Ralph’s father worked for Henry VIII and he was a key man at many important events. He was responsible for making all of the arrangements for Henry’s trip to meet the king of France at the Field of the Cloth of Gold. Both kings tried to outdo each other in their show of wealth and splendour and neither wanted to be seen lacking in their ability to display kingship glory and glamour at its best.
Understanding that patronage was the key to early success, Ralph’s father placed him in the household of Sir Thomas Cromwell, another key adviser to King Henry. Cromwell rose to the powerful position of Chief Minister on the demise of Sir Thomas Wolsey and took on the guardianship of Ralph.
Ralph learnt Latin and Greek, became fluent in French and devoted himself to learning about the affairs of state and the art of diplomacy.
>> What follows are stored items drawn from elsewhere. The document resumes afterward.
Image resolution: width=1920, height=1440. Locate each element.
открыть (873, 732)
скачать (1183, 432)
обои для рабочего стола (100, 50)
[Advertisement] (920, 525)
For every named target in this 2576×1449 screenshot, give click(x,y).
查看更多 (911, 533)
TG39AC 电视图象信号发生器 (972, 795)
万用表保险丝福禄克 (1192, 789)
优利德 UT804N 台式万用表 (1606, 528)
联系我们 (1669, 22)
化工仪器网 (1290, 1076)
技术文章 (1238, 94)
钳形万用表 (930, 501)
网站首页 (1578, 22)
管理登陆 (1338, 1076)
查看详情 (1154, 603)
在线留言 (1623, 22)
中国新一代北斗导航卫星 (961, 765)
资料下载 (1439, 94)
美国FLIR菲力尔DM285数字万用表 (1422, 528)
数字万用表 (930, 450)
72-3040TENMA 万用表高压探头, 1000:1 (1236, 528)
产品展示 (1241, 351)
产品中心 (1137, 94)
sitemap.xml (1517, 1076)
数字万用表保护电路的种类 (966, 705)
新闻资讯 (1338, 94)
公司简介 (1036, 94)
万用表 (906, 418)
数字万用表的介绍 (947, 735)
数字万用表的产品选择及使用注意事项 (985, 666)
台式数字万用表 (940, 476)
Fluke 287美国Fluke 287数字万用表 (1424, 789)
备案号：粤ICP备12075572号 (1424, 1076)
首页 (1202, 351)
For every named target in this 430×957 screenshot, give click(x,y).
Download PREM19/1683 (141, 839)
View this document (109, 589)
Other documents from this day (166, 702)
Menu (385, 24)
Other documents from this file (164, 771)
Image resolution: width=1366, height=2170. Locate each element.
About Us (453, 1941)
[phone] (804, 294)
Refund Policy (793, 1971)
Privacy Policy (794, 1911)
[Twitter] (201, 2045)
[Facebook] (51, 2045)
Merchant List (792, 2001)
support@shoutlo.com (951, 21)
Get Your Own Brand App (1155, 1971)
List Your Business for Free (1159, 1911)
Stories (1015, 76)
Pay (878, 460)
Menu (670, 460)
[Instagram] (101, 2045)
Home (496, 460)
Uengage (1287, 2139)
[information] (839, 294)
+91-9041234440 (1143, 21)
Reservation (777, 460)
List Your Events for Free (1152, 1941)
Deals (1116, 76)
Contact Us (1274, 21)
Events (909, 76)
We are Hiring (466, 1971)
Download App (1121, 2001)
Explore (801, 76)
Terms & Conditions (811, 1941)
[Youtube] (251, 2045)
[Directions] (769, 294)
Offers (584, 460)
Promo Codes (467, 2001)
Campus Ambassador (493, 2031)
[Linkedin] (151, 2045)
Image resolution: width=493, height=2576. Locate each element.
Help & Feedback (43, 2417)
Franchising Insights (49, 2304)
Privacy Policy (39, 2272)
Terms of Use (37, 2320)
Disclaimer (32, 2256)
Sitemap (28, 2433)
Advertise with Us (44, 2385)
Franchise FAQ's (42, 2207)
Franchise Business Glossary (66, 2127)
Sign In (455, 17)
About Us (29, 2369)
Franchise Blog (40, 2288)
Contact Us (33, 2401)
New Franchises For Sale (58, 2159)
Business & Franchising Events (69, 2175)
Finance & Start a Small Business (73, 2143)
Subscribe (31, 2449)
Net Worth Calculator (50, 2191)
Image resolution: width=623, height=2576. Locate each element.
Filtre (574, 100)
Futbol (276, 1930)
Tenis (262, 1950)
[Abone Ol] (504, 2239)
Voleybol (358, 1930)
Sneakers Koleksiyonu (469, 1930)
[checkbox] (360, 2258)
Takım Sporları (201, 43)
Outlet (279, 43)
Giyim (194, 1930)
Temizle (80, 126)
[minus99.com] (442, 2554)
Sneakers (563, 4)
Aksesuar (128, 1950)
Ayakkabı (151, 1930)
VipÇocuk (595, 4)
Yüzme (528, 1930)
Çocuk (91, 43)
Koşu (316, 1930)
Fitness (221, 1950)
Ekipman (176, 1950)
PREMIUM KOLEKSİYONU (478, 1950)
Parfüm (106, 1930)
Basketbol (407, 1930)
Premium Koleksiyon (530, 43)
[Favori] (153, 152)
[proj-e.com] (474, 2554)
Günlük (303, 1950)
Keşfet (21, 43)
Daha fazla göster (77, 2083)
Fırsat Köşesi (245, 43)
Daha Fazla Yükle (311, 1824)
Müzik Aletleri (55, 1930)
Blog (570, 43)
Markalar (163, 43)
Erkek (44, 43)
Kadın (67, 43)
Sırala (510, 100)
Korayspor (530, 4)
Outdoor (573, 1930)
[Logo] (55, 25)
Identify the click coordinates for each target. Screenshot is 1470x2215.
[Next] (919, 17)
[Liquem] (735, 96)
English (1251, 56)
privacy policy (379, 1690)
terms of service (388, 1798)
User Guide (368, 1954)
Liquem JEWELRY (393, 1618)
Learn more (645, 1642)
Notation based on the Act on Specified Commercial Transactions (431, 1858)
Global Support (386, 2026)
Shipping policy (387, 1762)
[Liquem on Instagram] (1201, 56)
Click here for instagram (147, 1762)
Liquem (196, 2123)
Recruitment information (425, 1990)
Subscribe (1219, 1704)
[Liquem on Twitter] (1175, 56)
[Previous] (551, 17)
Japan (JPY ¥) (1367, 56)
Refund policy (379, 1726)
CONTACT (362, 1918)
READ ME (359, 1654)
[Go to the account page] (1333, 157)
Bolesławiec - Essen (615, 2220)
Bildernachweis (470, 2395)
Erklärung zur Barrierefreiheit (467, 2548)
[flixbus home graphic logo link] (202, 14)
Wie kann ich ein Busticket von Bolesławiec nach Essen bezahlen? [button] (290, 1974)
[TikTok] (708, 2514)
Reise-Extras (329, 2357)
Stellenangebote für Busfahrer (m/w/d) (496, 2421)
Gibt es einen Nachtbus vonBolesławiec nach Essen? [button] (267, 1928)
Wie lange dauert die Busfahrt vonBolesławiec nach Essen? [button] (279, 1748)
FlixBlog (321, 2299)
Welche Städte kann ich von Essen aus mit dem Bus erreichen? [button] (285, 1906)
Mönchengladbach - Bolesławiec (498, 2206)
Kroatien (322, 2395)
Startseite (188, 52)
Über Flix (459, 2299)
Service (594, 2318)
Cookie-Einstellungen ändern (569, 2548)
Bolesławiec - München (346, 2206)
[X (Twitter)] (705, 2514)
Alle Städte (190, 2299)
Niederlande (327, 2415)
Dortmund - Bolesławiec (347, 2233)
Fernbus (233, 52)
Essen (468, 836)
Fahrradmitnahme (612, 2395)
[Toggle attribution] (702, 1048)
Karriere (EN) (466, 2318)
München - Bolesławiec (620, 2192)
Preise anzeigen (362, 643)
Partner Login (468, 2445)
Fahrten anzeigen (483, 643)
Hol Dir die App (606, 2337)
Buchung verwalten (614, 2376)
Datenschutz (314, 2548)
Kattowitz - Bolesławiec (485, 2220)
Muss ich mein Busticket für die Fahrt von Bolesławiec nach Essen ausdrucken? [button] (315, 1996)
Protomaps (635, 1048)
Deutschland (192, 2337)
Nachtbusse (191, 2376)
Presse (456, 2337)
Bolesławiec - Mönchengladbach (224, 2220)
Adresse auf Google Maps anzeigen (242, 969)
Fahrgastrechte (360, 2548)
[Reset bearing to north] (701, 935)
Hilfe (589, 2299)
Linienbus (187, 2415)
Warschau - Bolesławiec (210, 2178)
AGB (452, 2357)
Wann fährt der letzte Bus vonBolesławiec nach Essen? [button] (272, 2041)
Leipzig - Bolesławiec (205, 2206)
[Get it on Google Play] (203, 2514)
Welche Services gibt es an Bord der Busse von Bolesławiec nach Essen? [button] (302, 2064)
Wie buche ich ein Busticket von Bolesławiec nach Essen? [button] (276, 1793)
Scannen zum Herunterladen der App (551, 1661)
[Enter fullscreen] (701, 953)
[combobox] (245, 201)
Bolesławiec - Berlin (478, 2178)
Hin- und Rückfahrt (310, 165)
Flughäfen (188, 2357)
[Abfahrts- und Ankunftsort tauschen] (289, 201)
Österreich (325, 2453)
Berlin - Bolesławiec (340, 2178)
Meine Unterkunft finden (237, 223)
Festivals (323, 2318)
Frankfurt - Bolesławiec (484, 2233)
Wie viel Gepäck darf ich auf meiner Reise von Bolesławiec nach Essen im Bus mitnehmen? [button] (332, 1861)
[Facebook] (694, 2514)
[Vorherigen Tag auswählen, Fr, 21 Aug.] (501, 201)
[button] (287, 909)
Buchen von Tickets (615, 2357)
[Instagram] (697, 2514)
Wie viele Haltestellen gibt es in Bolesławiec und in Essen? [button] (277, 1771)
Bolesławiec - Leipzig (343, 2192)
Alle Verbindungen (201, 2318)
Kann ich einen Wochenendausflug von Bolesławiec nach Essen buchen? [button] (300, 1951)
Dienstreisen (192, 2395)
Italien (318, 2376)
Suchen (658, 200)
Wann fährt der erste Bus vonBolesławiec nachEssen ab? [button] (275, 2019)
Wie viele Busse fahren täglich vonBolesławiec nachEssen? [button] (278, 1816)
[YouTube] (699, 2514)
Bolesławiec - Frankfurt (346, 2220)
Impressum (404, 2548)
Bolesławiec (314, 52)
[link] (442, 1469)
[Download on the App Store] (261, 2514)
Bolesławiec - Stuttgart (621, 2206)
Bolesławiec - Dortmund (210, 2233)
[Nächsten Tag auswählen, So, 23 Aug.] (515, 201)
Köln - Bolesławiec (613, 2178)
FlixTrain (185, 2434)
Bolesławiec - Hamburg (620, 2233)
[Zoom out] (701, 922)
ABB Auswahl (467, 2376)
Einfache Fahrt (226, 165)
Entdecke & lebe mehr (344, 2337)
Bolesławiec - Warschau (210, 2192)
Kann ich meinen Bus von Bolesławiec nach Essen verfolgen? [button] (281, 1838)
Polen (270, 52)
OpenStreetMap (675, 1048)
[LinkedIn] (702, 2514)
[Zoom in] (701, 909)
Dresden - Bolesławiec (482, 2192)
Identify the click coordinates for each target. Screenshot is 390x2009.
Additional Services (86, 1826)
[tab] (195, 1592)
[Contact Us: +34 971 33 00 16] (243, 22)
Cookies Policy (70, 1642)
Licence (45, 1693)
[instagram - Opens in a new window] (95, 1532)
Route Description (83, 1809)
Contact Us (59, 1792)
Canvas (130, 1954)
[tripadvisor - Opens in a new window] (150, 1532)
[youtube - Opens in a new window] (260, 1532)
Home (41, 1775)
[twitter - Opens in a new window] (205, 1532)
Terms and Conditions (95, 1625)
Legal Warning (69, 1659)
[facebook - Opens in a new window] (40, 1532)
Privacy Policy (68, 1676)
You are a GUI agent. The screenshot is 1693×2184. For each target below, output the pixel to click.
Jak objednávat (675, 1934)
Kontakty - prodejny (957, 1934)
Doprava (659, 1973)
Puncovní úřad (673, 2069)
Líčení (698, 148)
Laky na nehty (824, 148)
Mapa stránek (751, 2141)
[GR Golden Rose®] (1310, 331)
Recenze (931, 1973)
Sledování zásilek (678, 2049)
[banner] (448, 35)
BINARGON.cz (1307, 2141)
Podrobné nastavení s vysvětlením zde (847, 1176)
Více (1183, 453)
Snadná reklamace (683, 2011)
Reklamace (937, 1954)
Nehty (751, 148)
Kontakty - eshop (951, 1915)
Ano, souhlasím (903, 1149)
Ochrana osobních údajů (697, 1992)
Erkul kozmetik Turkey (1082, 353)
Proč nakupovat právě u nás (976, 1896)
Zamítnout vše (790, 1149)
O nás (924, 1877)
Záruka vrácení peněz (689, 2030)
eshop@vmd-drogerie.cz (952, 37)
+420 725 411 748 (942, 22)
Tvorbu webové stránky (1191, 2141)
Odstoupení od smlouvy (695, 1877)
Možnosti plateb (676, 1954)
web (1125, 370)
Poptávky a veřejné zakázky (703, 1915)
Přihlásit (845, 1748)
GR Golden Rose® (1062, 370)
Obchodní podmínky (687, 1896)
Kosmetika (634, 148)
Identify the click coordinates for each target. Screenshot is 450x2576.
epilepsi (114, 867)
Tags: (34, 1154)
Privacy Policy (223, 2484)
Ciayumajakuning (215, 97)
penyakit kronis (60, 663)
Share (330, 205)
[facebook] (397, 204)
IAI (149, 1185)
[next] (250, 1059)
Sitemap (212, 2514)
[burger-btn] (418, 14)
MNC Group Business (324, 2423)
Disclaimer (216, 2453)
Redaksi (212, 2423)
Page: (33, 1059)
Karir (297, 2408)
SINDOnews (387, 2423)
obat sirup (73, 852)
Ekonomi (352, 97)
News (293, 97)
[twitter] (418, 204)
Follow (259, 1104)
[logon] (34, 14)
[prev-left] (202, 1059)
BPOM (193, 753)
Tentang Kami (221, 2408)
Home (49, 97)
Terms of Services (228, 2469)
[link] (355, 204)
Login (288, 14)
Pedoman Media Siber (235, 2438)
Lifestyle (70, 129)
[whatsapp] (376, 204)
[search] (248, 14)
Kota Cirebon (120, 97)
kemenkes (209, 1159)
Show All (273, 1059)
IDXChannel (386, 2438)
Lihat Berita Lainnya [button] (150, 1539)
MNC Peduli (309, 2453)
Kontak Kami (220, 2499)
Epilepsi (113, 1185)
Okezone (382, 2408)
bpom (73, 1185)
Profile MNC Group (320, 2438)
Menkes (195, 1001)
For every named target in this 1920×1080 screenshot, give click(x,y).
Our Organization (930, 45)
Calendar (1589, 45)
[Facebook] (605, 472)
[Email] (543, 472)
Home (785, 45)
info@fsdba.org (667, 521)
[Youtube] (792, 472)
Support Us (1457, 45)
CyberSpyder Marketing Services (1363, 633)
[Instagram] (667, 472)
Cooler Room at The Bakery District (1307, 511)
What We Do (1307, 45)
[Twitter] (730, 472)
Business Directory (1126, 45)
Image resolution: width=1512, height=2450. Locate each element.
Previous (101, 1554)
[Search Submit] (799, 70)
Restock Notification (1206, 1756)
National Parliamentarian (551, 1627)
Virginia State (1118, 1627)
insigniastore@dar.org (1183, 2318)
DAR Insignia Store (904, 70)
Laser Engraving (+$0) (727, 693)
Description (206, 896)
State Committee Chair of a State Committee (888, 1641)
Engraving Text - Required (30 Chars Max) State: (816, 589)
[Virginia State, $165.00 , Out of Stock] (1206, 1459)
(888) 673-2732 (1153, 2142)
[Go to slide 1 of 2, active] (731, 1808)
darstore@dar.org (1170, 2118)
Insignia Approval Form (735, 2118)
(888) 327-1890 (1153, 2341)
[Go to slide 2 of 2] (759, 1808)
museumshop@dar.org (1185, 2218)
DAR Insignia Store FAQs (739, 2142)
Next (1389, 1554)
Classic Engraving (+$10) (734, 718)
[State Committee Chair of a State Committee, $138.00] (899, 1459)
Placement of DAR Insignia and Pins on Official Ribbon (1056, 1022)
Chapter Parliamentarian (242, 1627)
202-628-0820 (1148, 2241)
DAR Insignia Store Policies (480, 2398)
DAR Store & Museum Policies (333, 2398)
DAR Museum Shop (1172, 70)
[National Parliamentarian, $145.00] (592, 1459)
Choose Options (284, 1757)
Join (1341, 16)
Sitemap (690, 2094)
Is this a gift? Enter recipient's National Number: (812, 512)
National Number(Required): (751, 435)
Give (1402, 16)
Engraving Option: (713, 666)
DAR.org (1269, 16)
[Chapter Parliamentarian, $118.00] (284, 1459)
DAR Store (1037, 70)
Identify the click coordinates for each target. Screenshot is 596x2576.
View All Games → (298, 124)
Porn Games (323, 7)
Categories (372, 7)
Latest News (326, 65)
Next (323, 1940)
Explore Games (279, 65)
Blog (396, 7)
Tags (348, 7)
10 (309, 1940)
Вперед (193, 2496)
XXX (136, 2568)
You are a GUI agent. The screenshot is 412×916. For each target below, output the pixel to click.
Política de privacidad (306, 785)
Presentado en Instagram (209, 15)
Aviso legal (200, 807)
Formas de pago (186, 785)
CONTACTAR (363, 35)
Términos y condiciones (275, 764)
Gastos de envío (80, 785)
In addition, he was a remarkable horseman and an exceedingly skilled exponent of the art of falconry; All of these things were also loved by the Henry and Ralph quickly came to the attention of the king.
In 1536 Ralph left the employment of Cromwell and became one of the King’s trusted advisors. He joined the king to face the Scots in battle in 1537 and, following the English army’s success, Ralph was given other important jobs to do. He was knighted in 1543 and gained further promotions to eventually become the king’s Principal Private Secretary.
Ralph’s London home was Sutton House, now in the upkeep of the National Trust. Built in an ‘H’ shape, this house was grand, but not grand enough to upset the king. Ralph had learnt a good lesson from watching the downfall of Cardinal Wolsey after he had rivalled the king by building Hampton Court.
In 1533 Sir Ralph married Helen (Ellen) Mitchell whose first husband was missing, believed dead, in Ireland. Ellen was a niece of Thomas Cromwell. They had five children.
On Edward’s death, however, England was to suffer under the strict rule of Mary I. Ralph realised the danger he, and others, were in and rather than cling to his positions of power he retired to live quietly in Standon with his wife and family. During this time he would often ride to Hatfield House where Princess Elizabeth was living. He coached her in diplomacy and spent many hours discussing the art of rule.